We are living in the most consequential decade in artificial intelligence’s history. We don’t know exactly what the future will look like, and we don’t know exactly what innovations it will bring, but we know one thing for certain: AI will be shaped by the people who have access to the most computing power and data.
And that makes this a critical time for higher education. For academe to retain the best talent, we must have access to a scale of computing that has long been unimaginable in universities. In May the Stanford computer scientist Fei-Fei Li warned that academe is “falling off the cliff pretty fast” in terms of its resource relationship to Big Tech: Stanford’s natural-language lab had 64 graphics processing units, Stanford’s shared faculty computing cluster had 800, while Meta was aiming to have 350,000 by the end of 2024.

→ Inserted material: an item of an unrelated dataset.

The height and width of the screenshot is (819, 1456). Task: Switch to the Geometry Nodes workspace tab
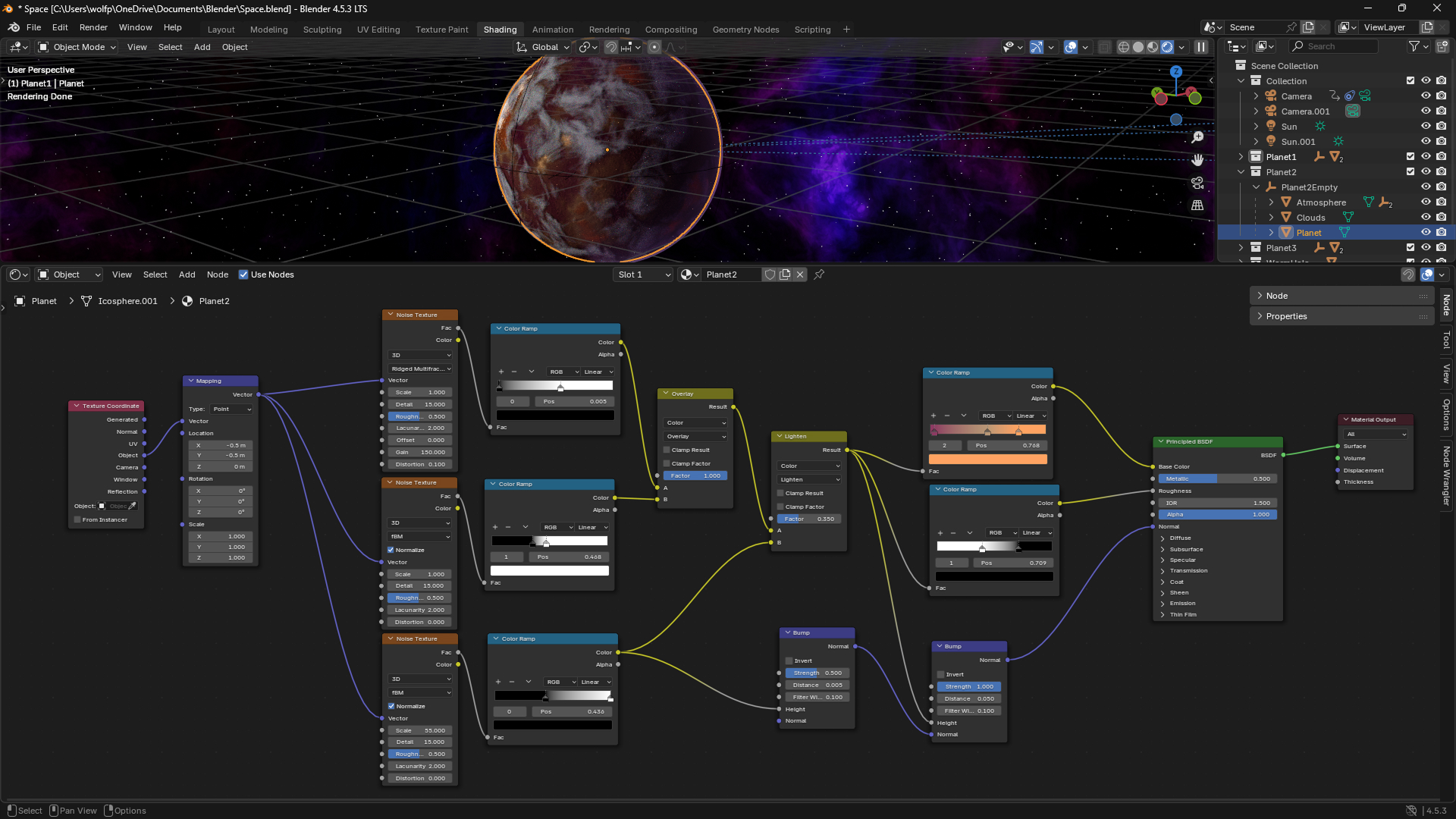tap(745, 30)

Today, those with the most access are in Silicon Valley or outside the United States, where computing power lies with private business or with foreign governments. But here in New York State, we are starting to level the playing field for researchers at our top universities. Other institutions should follow our lead if they don’t want to be left behind.
This past spring, New York’s governor, Kathy Hochul, and the state legislature established Empire AI, a first-of-its-kind consortium comprising New York’s top public and private academic institutions, as well as philanthropic partners. Empire AI was created to address the growing imbalance in computing power between industry and academe and to orient the future of AI development toward the public good. Through the consortium, our state’s top colleges are being given shared access to a facility housing an amount of computing power that was previously unthinkable. Alpha, the first phase of Empire AI, is already the 243rd most powerful computer in the world according to the TOP500 list, the industry-standard benchmark for supercomputers. Still, this enormous computing power represents only a fraction of the total power Empire AI will eventually wield.
To understand the importance of this access, you first must understand that the imbalance between academe and industry is a relatively new development. For decades, the best minds were attracted to academe to work freely on open-ended long-term research with students and peer faculty and to educate the next generation of intellectuals. But over the past decade, the story has changed.
The largest tech companies, like Google, Apple, and Meta, have an advantage over academe because of their outsize access to computing power and data. This causes an AI brain drain, where many talented researchers are opting to go into industry rather than higher education. Computing power has become cost-prohibitive, and academic researchers have been priced out of the market. If industry alone has all the access, AI development will be largely driven by competitive market forces and focused on commercial interests.
As academics, we may not develop solutions that are immediately lucrative, but our discoveries are vital for the development of technology in the long term. Research and development takes time, especially when it aims to take on the biggest issues facing the world today. That’s not to say that market-oriented impulses won’t lead to people-oriented AI solutions. They already have. But the world won’t be able to experience the full breadth of possibilities AI has to offer until academics can compete too.
Providing researchers access to world-class computing is one of the best recruiting tools academe has to offer. It is essential that the best minds continue to see research universities as a destination better than or equal to the opportunities being offered by Big Tech. In the next decade, we need to be advancing research but also training the next generation of researchers.
If states are looking for a way to bring their top researchers into the fold, Empire AI is the model to follow. It brings together New York’s public universities, its top private colleges — Columbia, Cornell, NYU, and Rensselaer Polytechnic Institute — and the Flatiron Institute, a private research institution, to concentrate the state’s academic strength in one powerful consortium. What’s more, alongside a $275-million investment from the State, $125 million was contributed by the founding institutions and other private partners, including the Simons Foundation and the philanthropist Tom Secunda, making Empire AI a truly collaborative effort. Other states have the academic talent to create similar consortia, and it’s critical that they do so. If they don’t, their researchers will be left behind, allowing big-tech companies to control AI’s future.
Building AI consortia at the state level also supports laudable federal efforts like the National Artificial Intelligence Research Resource (NAIRR), which aims to provide academic researchers across the country with the resources they need to perform high-level AI research. As it stands, a combination of state and federal funds is needed to meet the massive demand across the board for computing resources. By combining state power with private philanthropic power, Empire AI serves to augment the strength of NAIRR and other federal efforts. The more statewide consortia we have across the country, the stronger our collective research will be.
Unfettered by the demands of the market, academics have a special kind of freedom: one that allows them to not focus solely on making a profit. Instead, we can look at the most pressing issues and work to solve them. No matter how long it takes.